Covid face mask rule on flights in Europe set to be eased

The mandatory EU-wide mask requirement for air travel is set to be dropped from Monday, May 16th, but airlines may still require passengers to wear masks on some or all flights

Covid face mask rule on flights in Europe set to be eased

Europe-wide facemask rules on flights are set to be ditched as early as next week in light of new recommendations from health and air safety experts.

The European Union Aviation Safety Agency (EASA) and European Centre for Disease Prevention and Control (ECDC) dropped recommendations for mandatory mask-wearing in airports and during flights in updated Covid-19 safety measures for travel issued on Wednesday, May 11th.

The new rules are expected to be rolled out from Monday, May 16th, but airlines may still continue to require the wearing of masks on some or all of flights. And the updated health safety measures still say that wearing a face mask remains one of the best ways to protect against the transmission of the virus.

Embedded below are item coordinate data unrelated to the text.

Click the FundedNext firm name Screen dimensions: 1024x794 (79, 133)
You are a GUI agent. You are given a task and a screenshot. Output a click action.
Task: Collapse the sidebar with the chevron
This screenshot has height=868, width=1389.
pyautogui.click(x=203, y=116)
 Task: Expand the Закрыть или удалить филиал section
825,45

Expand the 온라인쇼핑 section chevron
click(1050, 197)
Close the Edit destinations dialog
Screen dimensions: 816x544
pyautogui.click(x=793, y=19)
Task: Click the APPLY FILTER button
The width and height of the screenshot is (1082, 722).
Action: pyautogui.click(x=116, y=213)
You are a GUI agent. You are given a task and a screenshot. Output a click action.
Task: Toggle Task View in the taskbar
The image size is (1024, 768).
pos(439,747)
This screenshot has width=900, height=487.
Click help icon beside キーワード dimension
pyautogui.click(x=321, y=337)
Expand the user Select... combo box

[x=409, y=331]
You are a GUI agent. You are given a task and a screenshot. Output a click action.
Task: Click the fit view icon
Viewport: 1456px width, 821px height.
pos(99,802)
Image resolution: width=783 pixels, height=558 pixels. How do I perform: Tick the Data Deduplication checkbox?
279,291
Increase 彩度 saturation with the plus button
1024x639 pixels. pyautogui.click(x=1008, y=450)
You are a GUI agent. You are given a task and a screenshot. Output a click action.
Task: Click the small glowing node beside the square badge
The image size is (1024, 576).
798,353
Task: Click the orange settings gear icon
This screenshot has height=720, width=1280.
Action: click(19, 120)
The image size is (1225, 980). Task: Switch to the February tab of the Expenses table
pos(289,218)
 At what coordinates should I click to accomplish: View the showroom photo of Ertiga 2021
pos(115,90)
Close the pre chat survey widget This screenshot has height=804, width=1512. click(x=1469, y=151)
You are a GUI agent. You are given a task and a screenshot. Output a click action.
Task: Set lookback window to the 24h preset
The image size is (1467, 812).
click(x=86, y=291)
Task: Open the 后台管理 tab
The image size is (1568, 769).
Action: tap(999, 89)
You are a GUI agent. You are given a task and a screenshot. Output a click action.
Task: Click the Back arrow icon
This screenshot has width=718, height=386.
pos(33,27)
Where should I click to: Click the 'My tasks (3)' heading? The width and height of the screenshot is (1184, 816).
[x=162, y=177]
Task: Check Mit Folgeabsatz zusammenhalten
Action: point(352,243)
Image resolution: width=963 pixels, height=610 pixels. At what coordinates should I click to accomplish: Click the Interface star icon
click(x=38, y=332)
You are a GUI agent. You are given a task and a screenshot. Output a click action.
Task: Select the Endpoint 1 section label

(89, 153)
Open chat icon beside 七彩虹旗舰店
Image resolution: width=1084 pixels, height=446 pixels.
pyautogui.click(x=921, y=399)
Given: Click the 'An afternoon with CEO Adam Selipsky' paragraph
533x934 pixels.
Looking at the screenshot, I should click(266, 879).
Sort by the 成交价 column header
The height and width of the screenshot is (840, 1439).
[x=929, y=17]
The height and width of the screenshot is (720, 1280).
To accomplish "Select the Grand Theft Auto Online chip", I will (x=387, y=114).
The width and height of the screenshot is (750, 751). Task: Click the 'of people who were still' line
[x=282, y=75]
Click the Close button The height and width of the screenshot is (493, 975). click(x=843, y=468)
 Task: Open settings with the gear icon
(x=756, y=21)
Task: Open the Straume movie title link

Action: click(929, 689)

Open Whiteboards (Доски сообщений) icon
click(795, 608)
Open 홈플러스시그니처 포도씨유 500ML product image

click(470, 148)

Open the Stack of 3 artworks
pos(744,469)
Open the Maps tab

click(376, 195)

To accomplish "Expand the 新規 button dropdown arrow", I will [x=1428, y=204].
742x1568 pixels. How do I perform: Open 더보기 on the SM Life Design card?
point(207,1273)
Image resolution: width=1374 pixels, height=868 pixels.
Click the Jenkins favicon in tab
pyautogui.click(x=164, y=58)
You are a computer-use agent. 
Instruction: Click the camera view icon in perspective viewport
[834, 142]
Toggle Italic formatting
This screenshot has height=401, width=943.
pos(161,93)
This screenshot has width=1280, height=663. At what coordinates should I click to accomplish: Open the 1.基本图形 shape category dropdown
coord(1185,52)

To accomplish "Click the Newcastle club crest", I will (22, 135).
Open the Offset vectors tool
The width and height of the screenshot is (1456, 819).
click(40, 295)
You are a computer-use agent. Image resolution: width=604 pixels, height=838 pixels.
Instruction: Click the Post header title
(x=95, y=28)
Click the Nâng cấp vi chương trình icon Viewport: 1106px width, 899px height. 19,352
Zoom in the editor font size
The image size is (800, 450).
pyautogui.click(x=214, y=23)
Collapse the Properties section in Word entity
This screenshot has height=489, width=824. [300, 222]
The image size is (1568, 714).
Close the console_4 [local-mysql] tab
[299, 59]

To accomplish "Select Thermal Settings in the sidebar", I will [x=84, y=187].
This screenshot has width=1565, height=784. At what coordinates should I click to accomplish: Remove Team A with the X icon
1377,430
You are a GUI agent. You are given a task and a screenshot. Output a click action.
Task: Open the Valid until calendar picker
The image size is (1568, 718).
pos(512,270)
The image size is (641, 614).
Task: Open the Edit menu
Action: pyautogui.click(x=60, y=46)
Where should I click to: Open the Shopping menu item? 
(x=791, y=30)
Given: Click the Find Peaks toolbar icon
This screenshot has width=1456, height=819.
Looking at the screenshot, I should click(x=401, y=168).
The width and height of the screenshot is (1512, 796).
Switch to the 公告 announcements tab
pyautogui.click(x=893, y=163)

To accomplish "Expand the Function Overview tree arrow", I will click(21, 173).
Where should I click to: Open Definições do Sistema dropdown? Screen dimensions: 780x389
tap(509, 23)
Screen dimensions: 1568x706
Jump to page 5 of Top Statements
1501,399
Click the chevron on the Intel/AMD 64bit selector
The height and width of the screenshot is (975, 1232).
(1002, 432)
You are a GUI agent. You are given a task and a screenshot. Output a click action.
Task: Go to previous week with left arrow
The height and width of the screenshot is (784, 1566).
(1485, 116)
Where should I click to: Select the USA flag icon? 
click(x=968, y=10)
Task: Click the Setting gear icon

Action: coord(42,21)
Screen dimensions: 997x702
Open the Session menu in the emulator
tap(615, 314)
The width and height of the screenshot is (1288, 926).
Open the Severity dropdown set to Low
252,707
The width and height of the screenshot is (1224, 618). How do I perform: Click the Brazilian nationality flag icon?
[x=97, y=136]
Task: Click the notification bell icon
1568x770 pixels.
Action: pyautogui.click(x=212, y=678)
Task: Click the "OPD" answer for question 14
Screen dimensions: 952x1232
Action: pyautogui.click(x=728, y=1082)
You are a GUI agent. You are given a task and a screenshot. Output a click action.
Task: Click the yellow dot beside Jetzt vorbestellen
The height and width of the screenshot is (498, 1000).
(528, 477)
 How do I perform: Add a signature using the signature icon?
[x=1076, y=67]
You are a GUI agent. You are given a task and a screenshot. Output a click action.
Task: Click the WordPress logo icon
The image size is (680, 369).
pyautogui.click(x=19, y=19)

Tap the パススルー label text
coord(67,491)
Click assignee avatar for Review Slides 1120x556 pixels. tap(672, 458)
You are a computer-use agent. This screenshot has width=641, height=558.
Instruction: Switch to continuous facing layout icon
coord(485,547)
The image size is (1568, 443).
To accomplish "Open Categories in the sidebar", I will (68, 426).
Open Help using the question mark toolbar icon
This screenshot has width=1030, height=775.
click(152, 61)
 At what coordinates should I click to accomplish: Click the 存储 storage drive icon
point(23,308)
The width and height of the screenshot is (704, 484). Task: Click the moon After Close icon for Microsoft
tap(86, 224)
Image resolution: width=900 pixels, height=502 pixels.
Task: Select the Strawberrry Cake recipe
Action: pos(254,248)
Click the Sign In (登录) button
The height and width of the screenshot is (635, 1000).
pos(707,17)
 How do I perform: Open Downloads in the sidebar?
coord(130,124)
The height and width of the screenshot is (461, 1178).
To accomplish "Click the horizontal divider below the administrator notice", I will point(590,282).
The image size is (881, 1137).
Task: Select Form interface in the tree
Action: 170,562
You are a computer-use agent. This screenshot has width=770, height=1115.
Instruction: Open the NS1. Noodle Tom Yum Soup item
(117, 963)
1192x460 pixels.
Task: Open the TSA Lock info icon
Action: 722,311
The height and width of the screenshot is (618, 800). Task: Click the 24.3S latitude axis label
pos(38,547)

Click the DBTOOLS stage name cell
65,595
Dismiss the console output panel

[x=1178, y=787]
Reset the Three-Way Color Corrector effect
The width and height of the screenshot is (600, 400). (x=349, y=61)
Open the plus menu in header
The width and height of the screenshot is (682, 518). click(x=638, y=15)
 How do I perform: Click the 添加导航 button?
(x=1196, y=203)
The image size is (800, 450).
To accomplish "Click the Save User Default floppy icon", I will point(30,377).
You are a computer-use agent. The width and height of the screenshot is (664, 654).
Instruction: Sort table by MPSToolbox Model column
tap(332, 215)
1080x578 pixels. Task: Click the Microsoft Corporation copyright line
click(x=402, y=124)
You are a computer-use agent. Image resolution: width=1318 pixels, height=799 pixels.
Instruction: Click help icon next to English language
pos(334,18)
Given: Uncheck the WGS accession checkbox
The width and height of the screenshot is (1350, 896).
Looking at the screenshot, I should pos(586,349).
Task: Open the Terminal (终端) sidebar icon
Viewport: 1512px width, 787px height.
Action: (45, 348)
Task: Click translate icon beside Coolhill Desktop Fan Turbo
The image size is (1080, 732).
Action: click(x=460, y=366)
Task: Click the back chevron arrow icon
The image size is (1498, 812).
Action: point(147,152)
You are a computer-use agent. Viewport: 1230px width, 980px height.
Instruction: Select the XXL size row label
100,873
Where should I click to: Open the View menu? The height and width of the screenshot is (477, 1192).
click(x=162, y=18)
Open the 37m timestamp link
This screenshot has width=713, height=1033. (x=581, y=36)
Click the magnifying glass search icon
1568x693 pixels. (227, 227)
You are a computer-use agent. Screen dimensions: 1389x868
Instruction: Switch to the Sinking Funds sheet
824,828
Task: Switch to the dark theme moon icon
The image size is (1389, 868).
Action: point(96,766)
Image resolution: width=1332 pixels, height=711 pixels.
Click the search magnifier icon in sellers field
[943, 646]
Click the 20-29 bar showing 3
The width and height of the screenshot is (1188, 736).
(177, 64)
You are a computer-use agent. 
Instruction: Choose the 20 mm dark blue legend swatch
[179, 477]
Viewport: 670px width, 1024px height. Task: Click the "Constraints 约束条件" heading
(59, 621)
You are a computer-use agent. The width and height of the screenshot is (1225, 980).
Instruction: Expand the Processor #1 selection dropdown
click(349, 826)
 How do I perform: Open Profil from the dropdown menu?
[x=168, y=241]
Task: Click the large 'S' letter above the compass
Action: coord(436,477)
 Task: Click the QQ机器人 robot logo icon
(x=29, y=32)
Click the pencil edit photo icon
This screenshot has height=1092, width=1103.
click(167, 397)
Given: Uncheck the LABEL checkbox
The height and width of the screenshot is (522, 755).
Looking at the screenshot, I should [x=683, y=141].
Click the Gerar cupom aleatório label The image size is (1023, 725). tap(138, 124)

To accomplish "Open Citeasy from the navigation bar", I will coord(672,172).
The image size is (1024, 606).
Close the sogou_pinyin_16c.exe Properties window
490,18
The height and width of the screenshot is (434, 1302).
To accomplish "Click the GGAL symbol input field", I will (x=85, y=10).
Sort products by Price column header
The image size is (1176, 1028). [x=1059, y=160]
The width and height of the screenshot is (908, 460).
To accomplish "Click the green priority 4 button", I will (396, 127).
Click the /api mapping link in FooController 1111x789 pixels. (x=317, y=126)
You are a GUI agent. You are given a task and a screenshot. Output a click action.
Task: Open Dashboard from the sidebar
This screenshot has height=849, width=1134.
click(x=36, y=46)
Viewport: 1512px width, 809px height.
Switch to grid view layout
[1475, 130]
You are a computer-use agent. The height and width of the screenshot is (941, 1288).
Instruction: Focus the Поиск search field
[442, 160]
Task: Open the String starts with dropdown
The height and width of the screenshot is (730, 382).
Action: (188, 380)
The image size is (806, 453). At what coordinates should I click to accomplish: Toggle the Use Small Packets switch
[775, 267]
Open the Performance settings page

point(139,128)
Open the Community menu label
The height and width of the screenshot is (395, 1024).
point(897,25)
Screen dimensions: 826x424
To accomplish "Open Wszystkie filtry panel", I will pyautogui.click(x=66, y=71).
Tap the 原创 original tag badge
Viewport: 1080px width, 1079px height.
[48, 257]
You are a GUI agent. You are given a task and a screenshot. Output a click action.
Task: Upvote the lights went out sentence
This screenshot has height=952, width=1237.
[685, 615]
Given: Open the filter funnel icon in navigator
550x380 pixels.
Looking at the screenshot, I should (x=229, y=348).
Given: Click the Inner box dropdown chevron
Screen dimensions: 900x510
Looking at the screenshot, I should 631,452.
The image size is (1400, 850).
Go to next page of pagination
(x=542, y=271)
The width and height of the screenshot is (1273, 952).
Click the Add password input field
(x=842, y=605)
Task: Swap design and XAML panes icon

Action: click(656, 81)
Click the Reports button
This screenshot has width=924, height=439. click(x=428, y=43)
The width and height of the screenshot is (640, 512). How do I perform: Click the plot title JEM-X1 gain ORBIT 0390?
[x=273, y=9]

The joint EASA/ECDC statement reminded travellers that masks may still be required on flights to destinations in certain countries that still require the wearing of masks on public transport and in transport hubs.

It also recommends that vulnerable passengers should continue to wear a face mask regardless of the rules, ideally an FFP2/N95/KN95 type mask which offers a higher level of protection than a standard surgical mask.

“From next week, face masks will no longer need to be mandatory in air travel in all cases, broadly aligning with the changing requirements of national authorities across Europe for public transport,” EASA executive director Patrick Ky said in the statement. 

“For passengers and air crews, this is a big step forward in the normalisation of air travel. Passengers should however behave responsibly and respect the choices of others around them. And a passenger who is coughing and sneezing should strongly consider wearing a face mask, for the reassurance of those seated nearby.”  

ECDC director Andrea Ammon added: “The development and continuous updates to the Aviation Health Safety Protocol in light of the ongoing Covid-19 pandemic have given travellers and aviation personnel better knowledge of the risks of transmission of SARS-CoV-2 and its variants. 

“While risks do remain, we have seen that non-pharmaceutical interventions and vaccines have allowed our lives to begin to return to normal. 

“While mandatory mask-wearing in all situations is no longer recommended, it is important to be mindful that together with physical distancing and good hand hygiene it is one of the best methods of reducing transmission. 

“The rules and requirements of departure and destination states should be respected and applied consistently, and travel operators should take care to inform passengers of any required measures in a timely manner.”